Thinking merely in terms of species obscures the grey areas that lie at the heart of the evolutionary process. With the dawn of Darwinism crept in the realisation that the species was not an immutable form. Each species mutated not only as part of evolution but also to adapt to its local conditions. This brought to life a debate that has been raging ever since. Do we lump and pull large numbers of slightly different animals together under a single species or do we split, endlessly divvying up animal types as new variations arise? Although the war between the lumpers and the splitters plays out in textbooks and academic conferences, the winners and the losers may end up determining the future shape of the planet. At present, the species is the unit of the International Union for Conservation of Nature’s ‘red list’ of at-risk creatures. But this is reductionist and inimical to the maintenance of healthy, dynamic, resilient ecosystems.

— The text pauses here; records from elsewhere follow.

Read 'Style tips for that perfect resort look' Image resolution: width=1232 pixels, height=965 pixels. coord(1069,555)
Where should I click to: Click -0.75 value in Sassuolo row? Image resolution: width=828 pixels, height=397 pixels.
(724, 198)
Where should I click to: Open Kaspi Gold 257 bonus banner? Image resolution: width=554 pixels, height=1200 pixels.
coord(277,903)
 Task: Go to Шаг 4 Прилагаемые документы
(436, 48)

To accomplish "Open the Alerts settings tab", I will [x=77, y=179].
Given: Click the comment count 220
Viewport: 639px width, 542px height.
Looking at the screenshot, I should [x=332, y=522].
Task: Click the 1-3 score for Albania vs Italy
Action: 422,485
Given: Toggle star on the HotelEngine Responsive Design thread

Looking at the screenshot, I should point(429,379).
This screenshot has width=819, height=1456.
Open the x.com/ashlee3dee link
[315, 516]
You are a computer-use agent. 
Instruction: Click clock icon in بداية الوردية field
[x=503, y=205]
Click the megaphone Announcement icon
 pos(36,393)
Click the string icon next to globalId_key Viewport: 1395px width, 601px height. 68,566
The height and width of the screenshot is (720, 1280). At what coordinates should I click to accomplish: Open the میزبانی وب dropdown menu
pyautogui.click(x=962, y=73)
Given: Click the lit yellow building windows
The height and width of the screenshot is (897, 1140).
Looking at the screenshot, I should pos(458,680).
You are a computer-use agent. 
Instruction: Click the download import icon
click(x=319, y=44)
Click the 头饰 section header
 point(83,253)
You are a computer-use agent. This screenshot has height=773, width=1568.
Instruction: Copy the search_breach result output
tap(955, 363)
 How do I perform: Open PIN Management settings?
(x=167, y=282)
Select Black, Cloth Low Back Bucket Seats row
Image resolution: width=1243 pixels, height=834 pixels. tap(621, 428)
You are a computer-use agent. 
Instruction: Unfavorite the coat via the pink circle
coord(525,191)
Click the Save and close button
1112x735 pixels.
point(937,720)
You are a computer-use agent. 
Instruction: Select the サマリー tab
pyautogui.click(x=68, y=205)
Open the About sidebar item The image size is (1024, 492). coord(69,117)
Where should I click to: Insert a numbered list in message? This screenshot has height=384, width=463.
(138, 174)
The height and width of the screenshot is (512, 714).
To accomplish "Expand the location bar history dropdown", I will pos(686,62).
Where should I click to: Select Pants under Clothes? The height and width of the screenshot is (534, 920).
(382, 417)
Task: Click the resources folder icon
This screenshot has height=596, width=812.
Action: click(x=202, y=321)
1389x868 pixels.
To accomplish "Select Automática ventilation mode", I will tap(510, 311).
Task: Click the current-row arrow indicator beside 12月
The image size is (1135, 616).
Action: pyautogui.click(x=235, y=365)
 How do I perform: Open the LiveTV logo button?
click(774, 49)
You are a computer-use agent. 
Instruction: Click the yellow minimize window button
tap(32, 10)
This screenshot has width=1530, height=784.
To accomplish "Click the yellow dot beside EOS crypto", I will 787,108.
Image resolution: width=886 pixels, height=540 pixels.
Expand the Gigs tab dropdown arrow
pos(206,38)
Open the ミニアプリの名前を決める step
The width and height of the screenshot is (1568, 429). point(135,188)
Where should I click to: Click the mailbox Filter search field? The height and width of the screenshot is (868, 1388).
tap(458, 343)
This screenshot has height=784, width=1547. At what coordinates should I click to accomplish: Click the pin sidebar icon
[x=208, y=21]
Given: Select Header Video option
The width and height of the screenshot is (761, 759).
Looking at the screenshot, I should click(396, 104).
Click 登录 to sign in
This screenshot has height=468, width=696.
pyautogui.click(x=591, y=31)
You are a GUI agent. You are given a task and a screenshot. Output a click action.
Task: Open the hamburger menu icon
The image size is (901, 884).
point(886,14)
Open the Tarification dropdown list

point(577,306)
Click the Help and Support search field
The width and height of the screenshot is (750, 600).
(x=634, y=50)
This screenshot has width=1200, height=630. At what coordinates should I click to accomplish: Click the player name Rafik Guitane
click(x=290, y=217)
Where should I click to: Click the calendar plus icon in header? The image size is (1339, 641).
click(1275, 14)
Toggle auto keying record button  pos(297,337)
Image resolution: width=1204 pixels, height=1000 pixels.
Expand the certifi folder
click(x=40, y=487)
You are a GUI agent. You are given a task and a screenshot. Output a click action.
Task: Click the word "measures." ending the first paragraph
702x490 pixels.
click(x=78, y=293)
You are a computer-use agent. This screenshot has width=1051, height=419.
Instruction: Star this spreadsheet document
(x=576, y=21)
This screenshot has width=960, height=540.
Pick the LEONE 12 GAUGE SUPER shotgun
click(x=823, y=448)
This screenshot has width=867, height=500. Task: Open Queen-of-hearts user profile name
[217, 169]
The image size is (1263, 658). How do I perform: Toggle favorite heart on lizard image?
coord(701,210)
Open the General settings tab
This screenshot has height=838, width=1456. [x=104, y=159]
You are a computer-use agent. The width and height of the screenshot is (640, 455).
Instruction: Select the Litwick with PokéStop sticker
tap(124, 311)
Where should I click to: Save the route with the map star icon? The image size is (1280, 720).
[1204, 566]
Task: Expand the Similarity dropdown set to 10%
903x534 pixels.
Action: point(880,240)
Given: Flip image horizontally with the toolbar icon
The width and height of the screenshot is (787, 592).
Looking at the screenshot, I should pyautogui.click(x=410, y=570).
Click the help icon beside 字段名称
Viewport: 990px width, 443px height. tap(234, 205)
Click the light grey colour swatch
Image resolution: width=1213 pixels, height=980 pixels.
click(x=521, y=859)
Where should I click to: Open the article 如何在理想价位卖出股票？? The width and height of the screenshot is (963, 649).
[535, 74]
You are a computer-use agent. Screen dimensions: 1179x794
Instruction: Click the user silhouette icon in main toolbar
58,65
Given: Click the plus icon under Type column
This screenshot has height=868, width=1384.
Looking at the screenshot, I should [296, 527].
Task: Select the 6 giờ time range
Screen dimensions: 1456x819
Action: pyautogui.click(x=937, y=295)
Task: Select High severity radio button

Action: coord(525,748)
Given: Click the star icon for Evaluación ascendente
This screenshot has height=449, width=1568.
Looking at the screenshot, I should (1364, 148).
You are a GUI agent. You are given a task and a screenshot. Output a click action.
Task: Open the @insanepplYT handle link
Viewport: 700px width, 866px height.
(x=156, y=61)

To understand what happens when we take a more nuanced view, consider the case of the Ceratotherium simum cottoni or the northern white rhinoceros. When ‘Sudan’, the last male northern white rhino, died in 2018, it all but snuffed out the hope for this sub-species. Only two female northern white rhinos remain alive. The huge outpouring of scientific and public sympathy for this subspecies — Sudan achieved celebrity status on social media — ensured enough funds to extract eggs from one of the female white rhinos and inseminate it with sperm from a dead male rhino and have a southern white rhino act as a surrogate. When subspecies become more distinct — more seen — it changes how the world values them.
Since, unlike Noah, contemporary scientists planning to conserve biodiversity on the moon do not have to make frantic calculations about load distribution and ballast or the logistics of food supply and waste disposal, there is a strong case for focussing on the differences that make each subspecies unique and worth saving.